DATASET EXCERPTS -
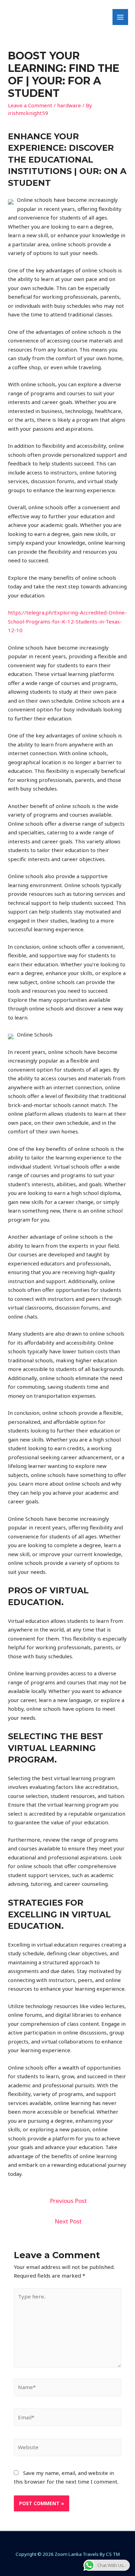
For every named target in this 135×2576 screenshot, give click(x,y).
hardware (69, 105)
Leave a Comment (30, 105)
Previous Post (68, 2201)
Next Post (68, 2221)
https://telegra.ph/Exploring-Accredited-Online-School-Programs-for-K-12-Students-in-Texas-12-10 (67, 621)
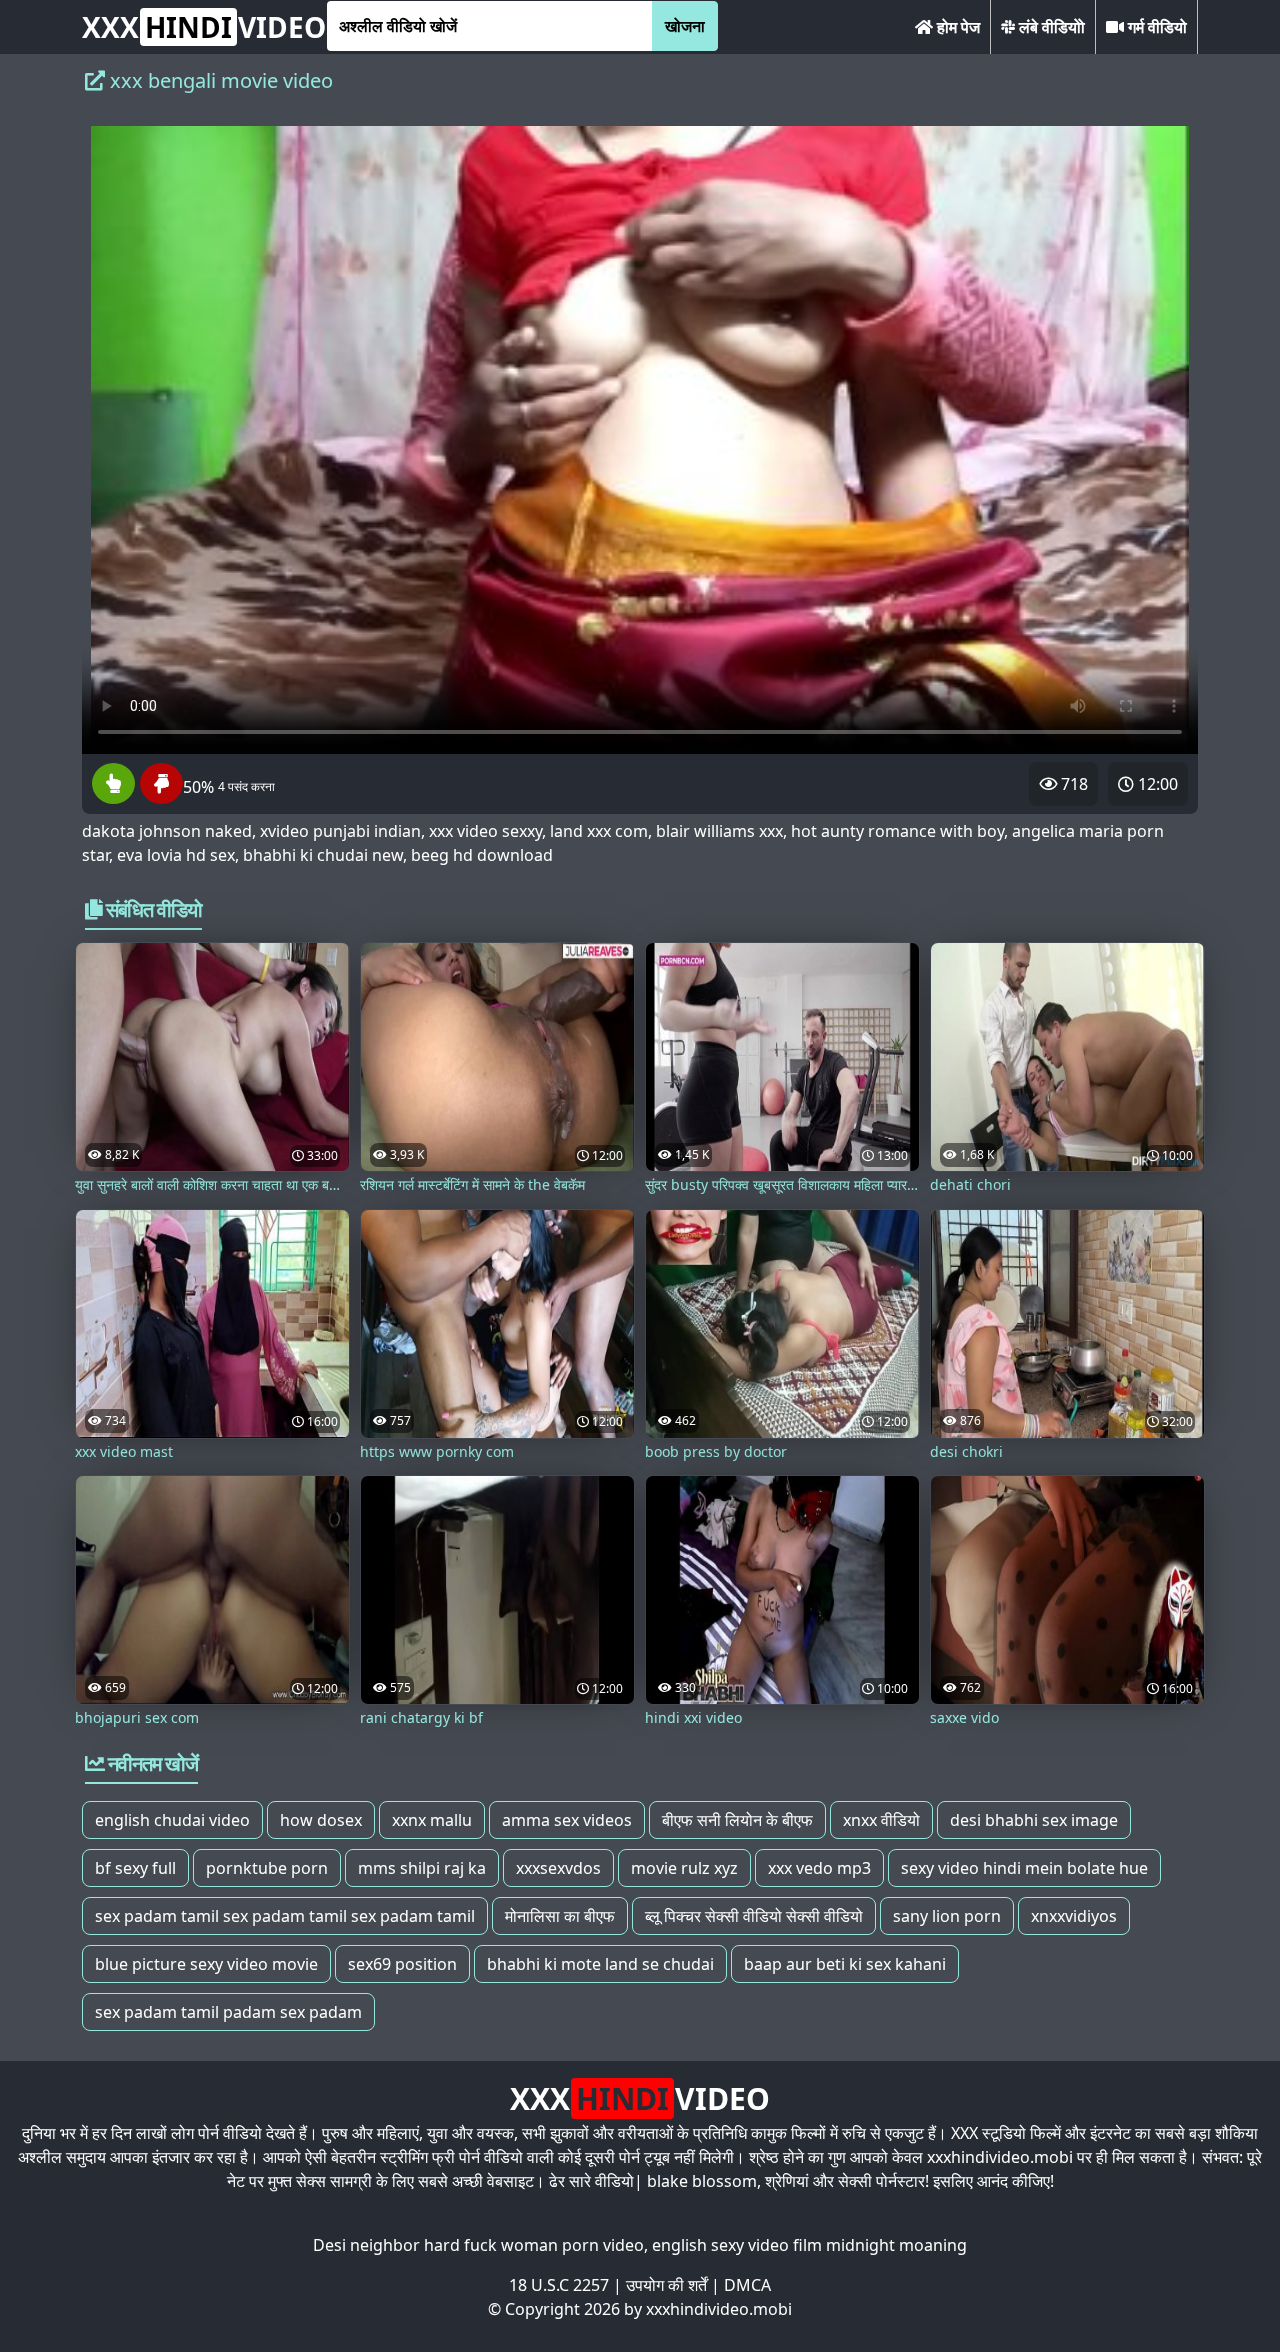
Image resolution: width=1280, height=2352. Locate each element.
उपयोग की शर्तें (666, 2285)
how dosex (321, 1820)
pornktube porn (267, 1868)
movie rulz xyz (684, 1868)
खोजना (685, 26)
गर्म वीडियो (1155, 27)
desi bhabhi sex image (1034, 1820)
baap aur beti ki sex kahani (845, 1964)
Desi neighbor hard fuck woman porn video (478, 2245)
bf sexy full (135, 1868)
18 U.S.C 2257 (559, 2285)
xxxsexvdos (558, 1868)
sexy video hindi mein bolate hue (1024, 1868)
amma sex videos (567, 1820)
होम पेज (956, 27)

EXERCISE DESCRIPTION - Exactly the lines from the top of the listing through the line holding "उपयोग की शर्तें (666, 2285)" should be repeated, with pictures left out.

ANSWER BELOW -
For every named target in this 135×2576 screenshot, give click(x,y).
hardware (69, 105)
Leave a Comment (30, 105)
Previous Post (68, 2201)
Next Post (68, 2221)
https://telegra.ph/Exploring-Accredited-Online-School-Programs-for-K-12-Students-in-Texas-12-10 (67, 621)
Image resolution: width=1280, height=2352. Locate each element.
उपयोग की शर्तें (666, 2285)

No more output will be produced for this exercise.